Counting task for the entries below: give the number of lines that contain the word "entry", with no other text.
***** Records *****
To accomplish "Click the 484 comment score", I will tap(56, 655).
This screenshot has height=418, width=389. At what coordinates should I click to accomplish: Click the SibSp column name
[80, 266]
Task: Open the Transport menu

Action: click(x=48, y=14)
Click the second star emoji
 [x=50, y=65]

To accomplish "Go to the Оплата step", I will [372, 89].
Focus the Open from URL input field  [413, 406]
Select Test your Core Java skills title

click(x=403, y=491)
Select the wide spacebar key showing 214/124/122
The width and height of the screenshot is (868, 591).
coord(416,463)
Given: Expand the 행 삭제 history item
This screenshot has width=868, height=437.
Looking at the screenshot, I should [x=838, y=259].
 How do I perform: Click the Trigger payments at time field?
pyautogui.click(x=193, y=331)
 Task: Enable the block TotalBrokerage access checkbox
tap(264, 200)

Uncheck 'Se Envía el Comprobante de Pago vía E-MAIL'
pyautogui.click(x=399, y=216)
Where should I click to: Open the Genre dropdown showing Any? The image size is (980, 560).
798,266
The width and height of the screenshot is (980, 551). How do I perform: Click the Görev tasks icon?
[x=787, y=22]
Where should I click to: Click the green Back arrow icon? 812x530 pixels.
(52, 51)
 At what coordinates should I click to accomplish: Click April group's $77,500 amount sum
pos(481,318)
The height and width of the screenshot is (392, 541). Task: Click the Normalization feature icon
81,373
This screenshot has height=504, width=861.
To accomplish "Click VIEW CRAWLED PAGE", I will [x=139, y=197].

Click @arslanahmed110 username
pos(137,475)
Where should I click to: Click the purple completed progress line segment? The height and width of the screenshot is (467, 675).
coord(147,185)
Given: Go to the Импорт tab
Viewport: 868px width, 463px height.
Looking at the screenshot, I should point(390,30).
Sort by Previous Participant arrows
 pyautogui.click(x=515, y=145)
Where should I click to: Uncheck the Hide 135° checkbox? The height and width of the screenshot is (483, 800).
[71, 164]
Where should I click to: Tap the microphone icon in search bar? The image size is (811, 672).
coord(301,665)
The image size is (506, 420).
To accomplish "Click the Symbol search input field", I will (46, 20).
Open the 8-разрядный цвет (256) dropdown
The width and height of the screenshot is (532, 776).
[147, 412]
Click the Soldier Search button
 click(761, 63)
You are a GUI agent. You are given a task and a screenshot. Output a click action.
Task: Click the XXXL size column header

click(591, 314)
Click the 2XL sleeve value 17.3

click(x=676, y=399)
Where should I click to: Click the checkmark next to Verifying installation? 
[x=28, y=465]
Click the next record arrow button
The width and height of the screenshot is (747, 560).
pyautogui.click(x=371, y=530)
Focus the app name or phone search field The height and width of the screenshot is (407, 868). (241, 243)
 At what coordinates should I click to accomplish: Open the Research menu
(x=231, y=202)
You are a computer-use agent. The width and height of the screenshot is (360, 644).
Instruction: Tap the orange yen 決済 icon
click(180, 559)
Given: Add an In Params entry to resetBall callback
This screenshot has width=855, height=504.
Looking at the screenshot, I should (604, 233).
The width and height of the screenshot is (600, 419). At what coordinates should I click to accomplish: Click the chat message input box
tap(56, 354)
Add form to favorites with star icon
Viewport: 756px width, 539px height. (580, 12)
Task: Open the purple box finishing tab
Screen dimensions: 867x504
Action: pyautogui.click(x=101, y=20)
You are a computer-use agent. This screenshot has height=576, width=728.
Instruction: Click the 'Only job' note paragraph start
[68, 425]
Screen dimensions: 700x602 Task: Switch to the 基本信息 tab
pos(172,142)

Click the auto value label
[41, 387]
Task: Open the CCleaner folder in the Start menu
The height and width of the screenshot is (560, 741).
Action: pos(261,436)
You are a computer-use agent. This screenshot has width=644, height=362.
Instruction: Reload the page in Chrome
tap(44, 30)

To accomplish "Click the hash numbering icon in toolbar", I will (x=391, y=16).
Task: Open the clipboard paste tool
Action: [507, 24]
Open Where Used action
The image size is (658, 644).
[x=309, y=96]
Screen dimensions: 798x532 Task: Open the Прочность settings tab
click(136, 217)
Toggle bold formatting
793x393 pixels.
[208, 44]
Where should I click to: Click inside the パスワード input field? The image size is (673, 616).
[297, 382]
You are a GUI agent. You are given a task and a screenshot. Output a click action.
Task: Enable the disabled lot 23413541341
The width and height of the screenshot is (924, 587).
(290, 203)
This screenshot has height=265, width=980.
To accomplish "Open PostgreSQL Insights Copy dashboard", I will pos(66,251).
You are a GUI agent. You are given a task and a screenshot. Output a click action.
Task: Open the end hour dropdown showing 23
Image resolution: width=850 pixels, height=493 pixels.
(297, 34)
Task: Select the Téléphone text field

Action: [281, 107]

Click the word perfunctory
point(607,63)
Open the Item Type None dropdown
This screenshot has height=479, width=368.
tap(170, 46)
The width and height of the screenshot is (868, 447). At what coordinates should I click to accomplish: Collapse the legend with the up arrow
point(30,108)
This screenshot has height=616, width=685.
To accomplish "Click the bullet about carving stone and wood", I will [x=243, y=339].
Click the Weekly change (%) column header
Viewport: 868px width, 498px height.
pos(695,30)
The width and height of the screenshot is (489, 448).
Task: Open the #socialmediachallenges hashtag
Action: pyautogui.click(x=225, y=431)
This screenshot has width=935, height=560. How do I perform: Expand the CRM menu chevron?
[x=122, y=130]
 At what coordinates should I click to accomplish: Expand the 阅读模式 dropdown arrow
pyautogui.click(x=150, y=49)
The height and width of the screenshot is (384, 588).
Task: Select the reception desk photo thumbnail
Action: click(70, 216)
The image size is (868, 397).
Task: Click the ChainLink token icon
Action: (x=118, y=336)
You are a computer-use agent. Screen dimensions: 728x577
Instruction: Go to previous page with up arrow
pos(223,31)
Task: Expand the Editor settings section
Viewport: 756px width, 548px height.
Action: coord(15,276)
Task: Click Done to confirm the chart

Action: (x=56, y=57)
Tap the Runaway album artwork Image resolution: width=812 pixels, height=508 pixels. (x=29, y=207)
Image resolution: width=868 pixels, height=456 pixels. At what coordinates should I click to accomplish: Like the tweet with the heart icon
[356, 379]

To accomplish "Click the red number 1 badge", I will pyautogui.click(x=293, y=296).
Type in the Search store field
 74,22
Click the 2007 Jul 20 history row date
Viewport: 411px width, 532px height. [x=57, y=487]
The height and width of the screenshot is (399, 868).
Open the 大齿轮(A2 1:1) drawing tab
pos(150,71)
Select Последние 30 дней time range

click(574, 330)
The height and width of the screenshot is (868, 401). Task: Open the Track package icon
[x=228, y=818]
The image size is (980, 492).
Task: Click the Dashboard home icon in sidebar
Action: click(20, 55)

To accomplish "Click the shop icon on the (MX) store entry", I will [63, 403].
*****
- Answer for the task -
2